• Work instructions
Rewrite the lines of the data from the one containing "Open the API Platform link" through the end, swapping "Tasks tab" for "Calendar tab" and leaving everything else unchanged.

A block of data
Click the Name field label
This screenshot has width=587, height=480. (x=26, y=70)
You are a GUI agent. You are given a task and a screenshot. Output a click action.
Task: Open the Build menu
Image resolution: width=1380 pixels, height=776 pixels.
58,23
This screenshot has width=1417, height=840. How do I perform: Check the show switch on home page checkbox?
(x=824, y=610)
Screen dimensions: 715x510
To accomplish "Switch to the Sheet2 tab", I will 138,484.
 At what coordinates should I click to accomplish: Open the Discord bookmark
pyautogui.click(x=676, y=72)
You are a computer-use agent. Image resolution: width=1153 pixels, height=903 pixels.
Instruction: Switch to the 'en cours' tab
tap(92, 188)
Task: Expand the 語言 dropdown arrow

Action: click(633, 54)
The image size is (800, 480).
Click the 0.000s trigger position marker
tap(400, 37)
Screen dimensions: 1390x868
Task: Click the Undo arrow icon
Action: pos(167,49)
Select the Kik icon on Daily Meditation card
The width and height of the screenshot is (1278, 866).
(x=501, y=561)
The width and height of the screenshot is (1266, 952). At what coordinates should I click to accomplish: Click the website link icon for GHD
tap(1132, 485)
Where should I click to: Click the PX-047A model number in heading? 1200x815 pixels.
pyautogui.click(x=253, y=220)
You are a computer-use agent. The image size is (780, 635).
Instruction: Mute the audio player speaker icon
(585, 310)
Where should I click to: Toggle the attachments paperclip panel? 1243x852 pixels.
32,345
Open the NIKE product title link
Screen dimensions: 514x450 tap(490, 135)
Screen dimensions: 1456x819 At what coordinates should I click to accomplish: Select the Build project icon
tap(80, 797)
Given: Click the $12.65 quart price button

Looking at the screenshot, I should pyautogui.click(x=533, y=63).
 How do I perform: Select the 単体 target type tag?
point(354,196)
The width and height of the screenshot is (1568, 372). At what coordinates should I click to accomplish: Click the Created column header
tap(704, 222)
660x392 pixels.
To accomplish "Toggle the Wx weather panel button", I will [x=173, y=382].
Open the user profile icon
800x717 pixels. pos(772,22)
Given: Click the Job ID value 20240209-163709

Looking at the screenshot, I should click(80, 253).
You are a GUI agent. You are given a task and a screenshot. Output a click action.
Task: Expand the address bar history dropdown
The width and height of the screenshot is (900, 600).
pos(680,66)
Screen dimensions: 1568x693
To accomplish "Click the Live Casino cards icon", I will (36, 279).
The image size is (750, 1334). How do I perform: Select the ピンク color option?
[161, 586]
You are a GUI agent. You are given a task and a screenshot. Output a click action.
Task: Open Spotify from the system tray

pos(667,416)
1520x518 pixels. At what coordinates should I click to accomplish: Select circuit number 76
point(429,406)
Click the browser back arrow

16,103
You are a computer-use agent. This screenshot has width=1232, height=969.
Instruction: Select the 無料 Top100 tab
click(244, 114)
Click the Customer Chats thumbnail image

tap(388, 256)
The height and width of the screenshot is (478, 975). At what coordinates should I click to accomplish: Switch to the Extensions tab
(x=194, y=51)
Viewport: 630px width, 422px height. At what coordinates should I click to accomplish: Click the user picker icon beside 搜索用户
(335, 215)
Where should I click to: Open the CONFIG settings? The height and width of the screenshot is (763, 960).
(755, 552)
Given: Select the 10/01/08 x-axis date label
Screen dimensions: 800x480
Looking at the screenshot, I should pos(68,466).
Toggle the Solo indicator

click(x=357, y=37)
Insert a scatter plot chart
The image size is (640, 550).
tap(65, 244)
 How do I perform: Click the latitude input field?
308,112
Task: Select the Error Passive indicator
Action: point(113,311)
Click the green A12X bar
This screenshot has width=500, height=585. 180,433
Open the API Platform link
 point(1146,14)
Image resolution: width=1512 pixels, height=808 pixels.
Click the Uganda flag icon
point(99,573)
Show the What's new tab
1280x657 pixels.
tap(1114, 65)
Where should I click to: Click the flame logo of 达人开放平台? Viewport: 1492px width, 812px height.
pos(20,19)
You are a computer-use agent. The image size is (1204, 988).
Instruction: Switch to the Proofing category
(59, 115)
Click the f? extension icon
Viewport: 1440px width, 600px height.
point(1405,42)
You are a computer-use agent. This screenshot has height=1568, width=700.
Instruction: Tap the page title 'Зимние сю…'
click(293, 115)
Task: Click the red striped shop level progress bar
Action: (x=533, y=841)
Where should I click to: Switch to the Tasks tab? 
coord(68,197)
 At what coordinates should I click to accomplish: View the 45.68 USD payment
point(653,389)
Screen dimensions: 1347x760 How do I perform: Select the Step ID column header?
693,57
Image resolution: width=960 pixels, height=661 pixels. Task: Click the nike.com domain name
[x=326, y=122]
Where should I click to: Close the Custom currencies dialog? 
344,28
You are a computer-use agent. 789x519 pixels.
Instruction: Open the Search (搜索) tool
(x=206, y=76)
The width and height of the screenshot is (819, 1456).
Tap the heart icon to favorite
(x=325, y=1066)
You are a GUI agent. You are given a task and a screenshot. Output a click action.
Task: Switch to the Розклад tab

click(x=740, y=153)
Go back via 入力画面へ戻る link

• Final answer
Open the API Platform link
 point(1146,14)
Image resolution: width=1512 pixels, height=808 pixels.
Click the Uganda flag icon
point(99,573)
Show the What's new tab
1280x657 pixels.
tap(1114, 65)
Where should I click to: Click the flame logo of 达人开放平台? Viewport: 1492px width, 812px height.
pos(20,19)
You are a computer-use agent. The image size is (1204, 988).
Instruction: Switch to the Proofing category
(59, 115)
Click the f? extension icon
Viewport: 1440px width, 600px height.
point(1405,42)
You are a computer-use agent. This screenshot has height=1568, width=700.
Instruction: Tap the page title 'Зимние сю…'
click(293, 115)
Task: Click the red striped shop level progress bar
Action: (x=533, y=841)
Where should I click to: Switch to the Calendar tab? 
coord(68,197)
 At what coordinates should I click to accomplish: View the 45.68 USD payment
point(653,389)
Screen dimensions: 1347x760 How do I perform: Select the Step ID column header?
693,57
Image resolution: width=960 pixels, height=661 pixels. Task: Click the nike.com domain name
[x=326, y=122]
Where should I click to: Close the Custom currencies dialog? 
344,28
You are a computer-use agent. 789x519 pixels.
Instruction: Open the Search (搜索) tool
(x=206, y=76)
The width and height of the screenshot is (819, 1456).
Tap the heart icon to favorite
(x=325, y=1066)
You are a GUI agent. You are given a task and a screenshot. Output a click action.
Task: Switch to the Розклад tab

click(x=740, y=153)
Go back via 入力画面へ戻る link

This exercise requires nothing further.